NUMINOSUM, NUMINOUS First used by Rudolf Otto to describe the experience of the divine as awesome, terrifying, and “wholly other.” In analytical psychology, it is used to describe the ego’s experience of an archetype, especially the Self.
OBJECTIVE PSYCHE See collective unconscious.
PRIMA MATERIA An alchemical term meaning “original matter.” It is the psychological stuff that one starts with, the inflated immaturities of one’s own psyche, which contain the basic material for the realization of individuality.
PROJECTION The process whereby an unconscious quality or content of one’s own is perceived and reacted to in an outer object.
QUATERNITY The archetype of fourfoldness symbolizing wholeness. It is closely associated with representations of the Self.
SELF The central and comprehensive archetype expressing the totality of the psyche as organized around a dynamic center. It is commonly symbolized by a mandala or a paradoxical union of opposites. The Self is experienced as the objective, transpersonal center of identity that transcends the ego. Empirically it cannot be distinguished from the image of God.
SENSATION One of the four psychic functions according to Jung.

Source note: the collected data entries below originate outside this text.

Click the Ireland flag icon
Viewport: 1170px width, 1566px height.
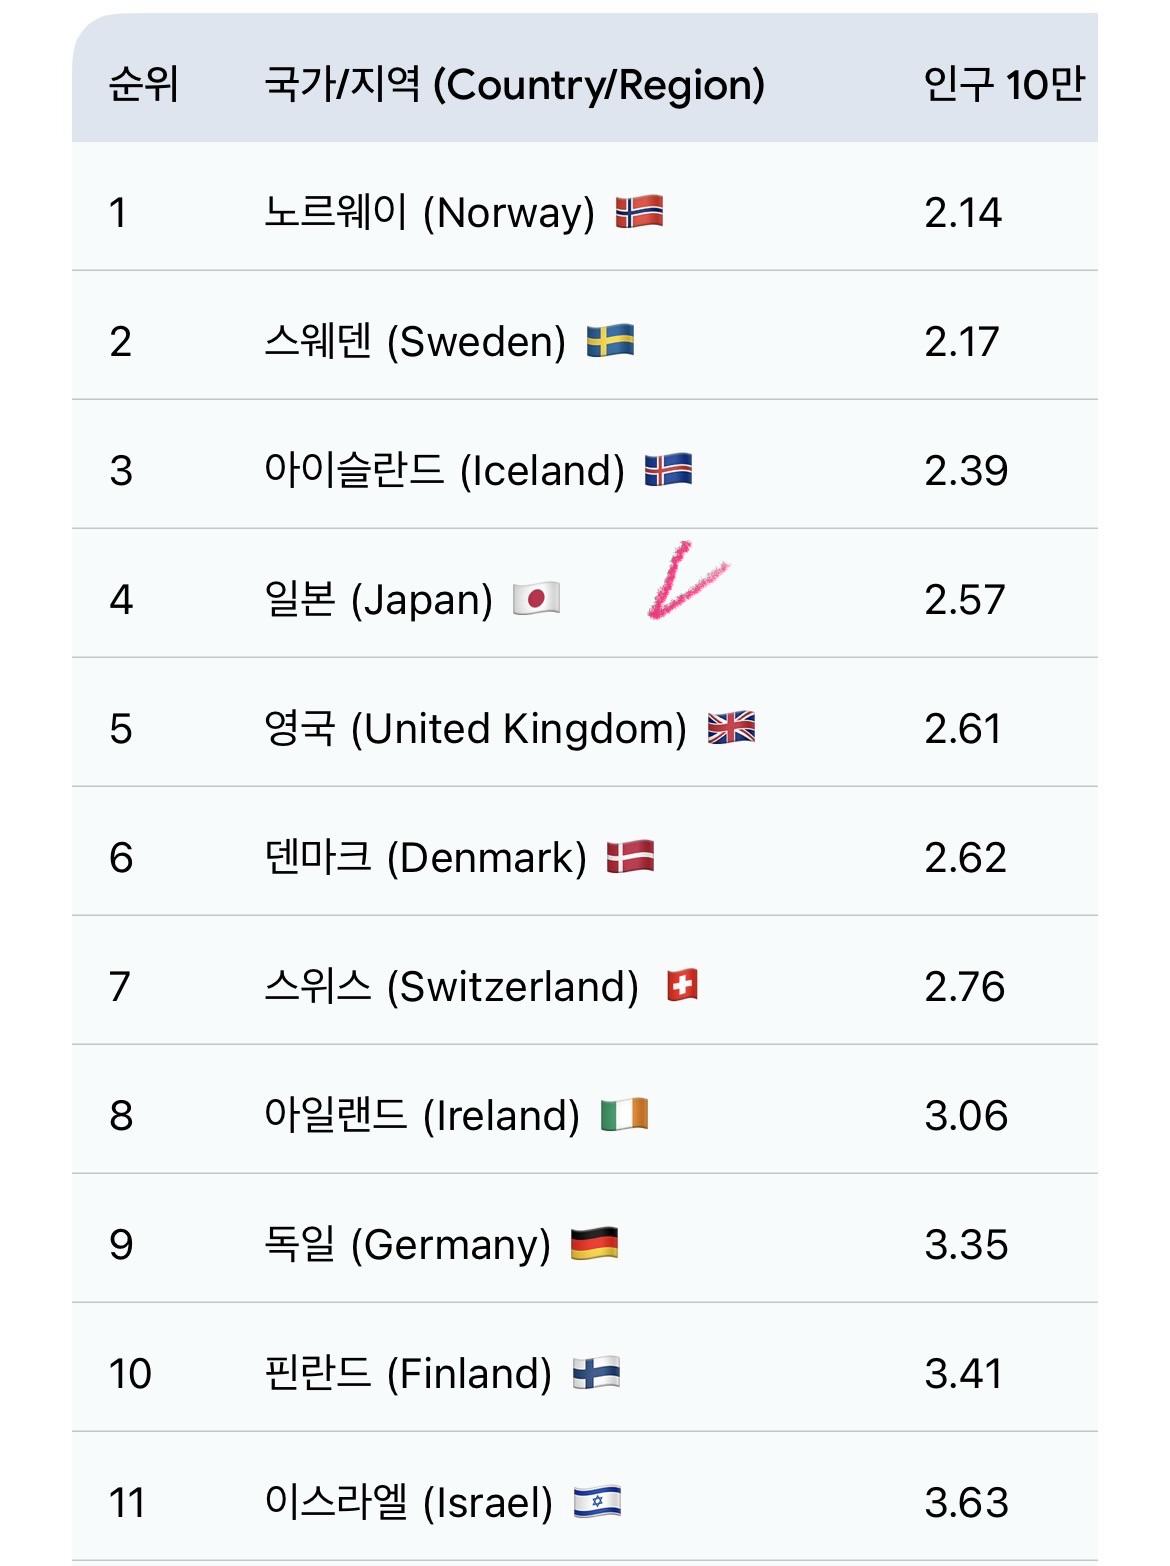(624, 1115)
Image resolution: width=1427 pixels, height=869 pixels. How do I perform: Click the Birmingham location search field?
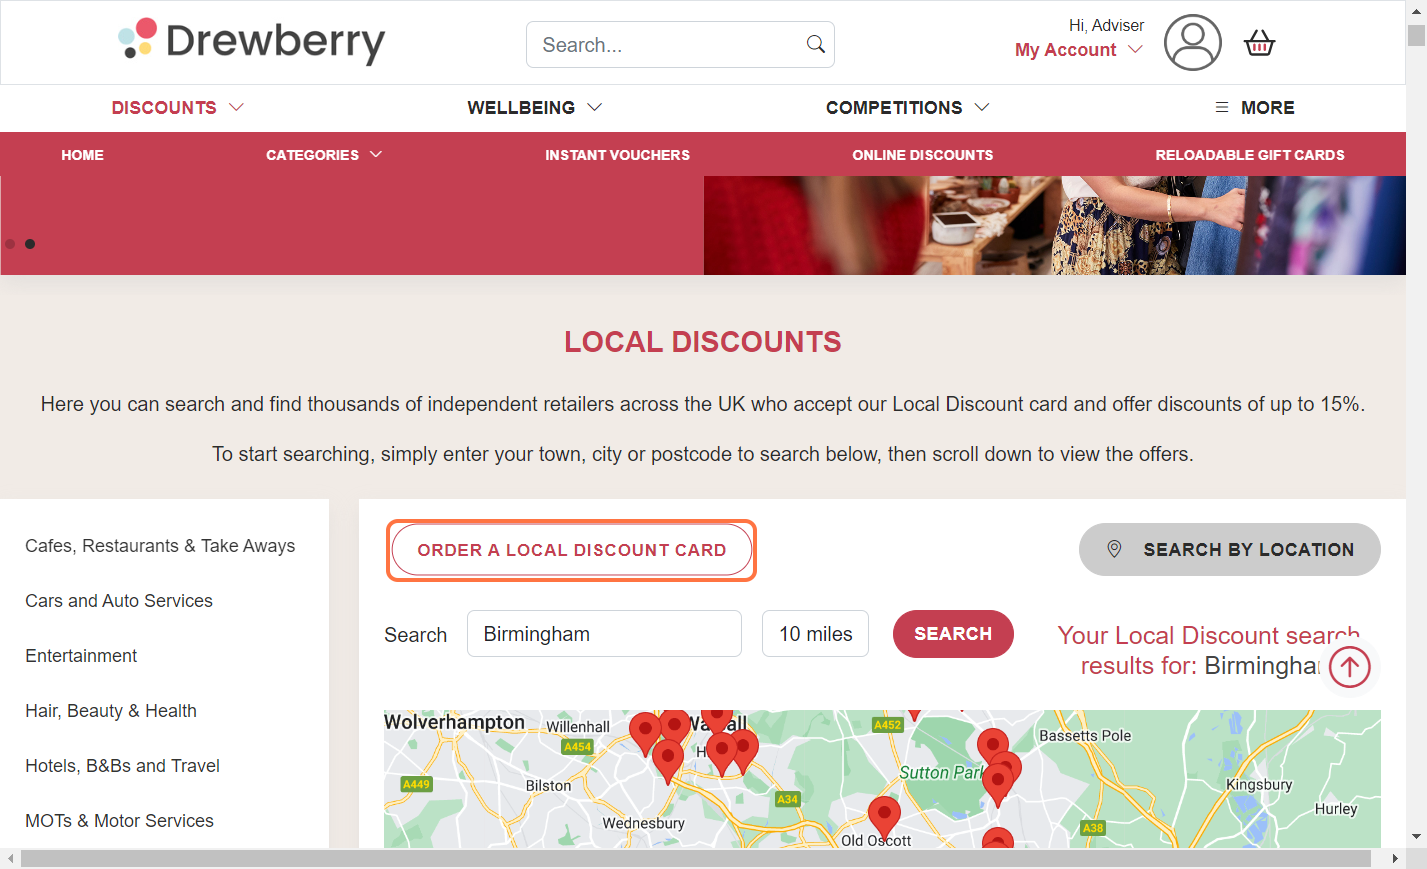pos(604,634)
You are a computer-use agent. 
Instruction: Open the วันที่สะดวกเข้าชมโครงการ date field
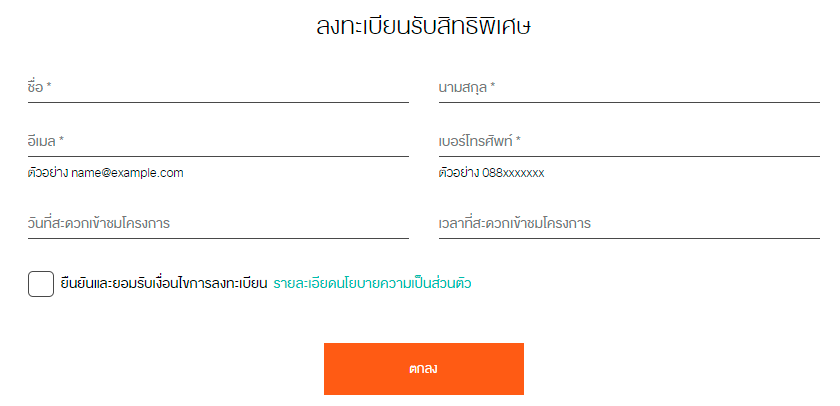(218, 224)
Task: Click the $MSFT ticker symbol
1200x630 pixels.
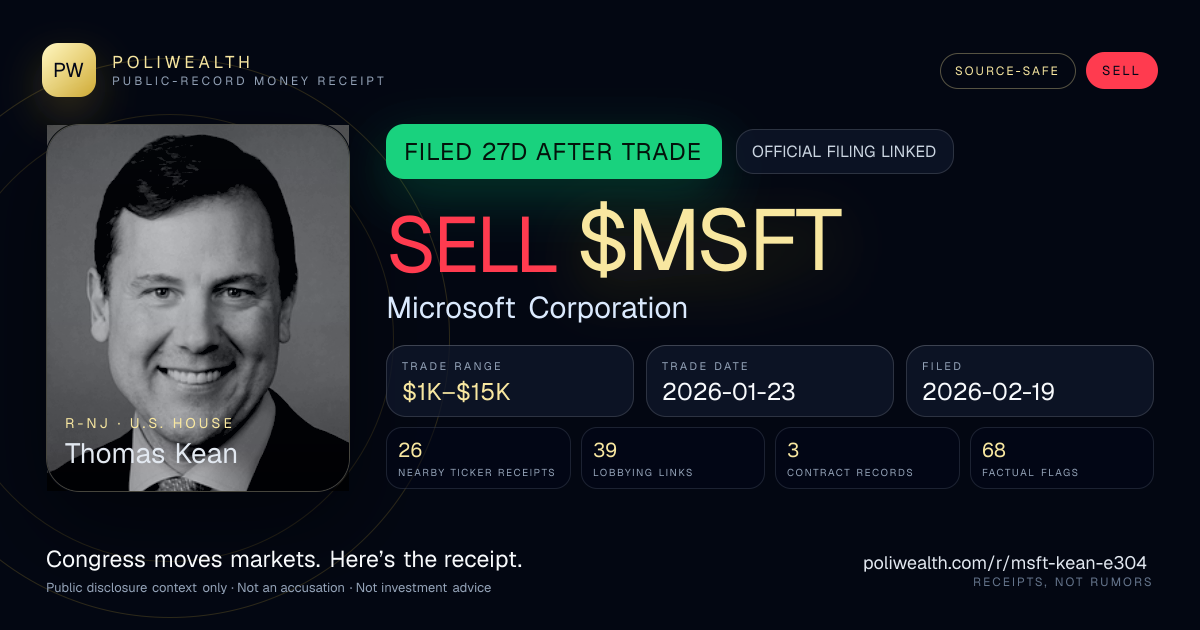Action: pyautogui.click(x=710, y=241)
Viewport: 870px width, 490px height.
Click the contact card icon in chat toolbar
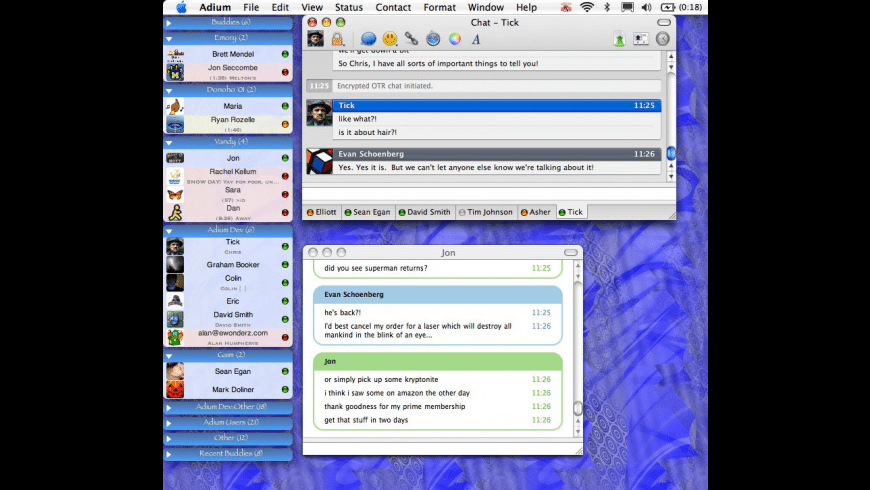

It is that function that perceives and adapts to external reality via the senses.
SHADOW An unconscious part of the personality usually containing inferior characteristics and weaknesses that the individual’s self-esteem will not permit him to recognize as his own. It is the first layer of the unconscious to be encountered in psychological analysis and is personified in dreams by dark and dubious figures of the same sex as the dreamer.
SHADOW, ARCHETYPAL Refers to the experience of impersonal general weakness, inferiority, or evil that is common to humankind. It has been expressed in the figure of the devil and in the concept of humans as miserable sinners.
SYNCHRONICITY A term coined by Jung for a postulated acausal connecting principle to explain the occurrence of meaningful coincidence, i.e., whenever an inner psychic happening (dream, vision, premonition) is accompanied by a corresponding outer physical event that could not have been causally connected with the former. Most cases of extrasensory perception are considered to be examples of synchronicity.
THINKING One of the four psychic functions according to Jung. It is the rational capacity to structure and synthesize discrete data by means of categories and conceptual generalizations.
THYRSUS The fennel stalk, wound with ivy, used as a staff in the rites of Dionysus.
UNCONSCIOUS, THE That portion of the psyche which is outside conscious awareness. The unconscious expresses itself in dreams, phantasies, obsessive preoccupations, slips of the tongue, and accidents of all kinds. Jung distinguishes two layers of the unconscious: the personal unconscious derived from the personal experience of the individual, and the collective unconscious containing the universal patterns and images called archetypes which are shared by all humans.
UROBOROS The original psychic state of wholeness, seen in earliest infancy, prior to the birth of ego consciousness. It is symbolized by the circular image of the tail-eating serpent.
WHOLENESS A condition in which the differing—and often opposing—parts of the personality, including consciousness and the unconscious, are brought into a vital unity. Jung emphasizes a distinction between wholeness and perfection.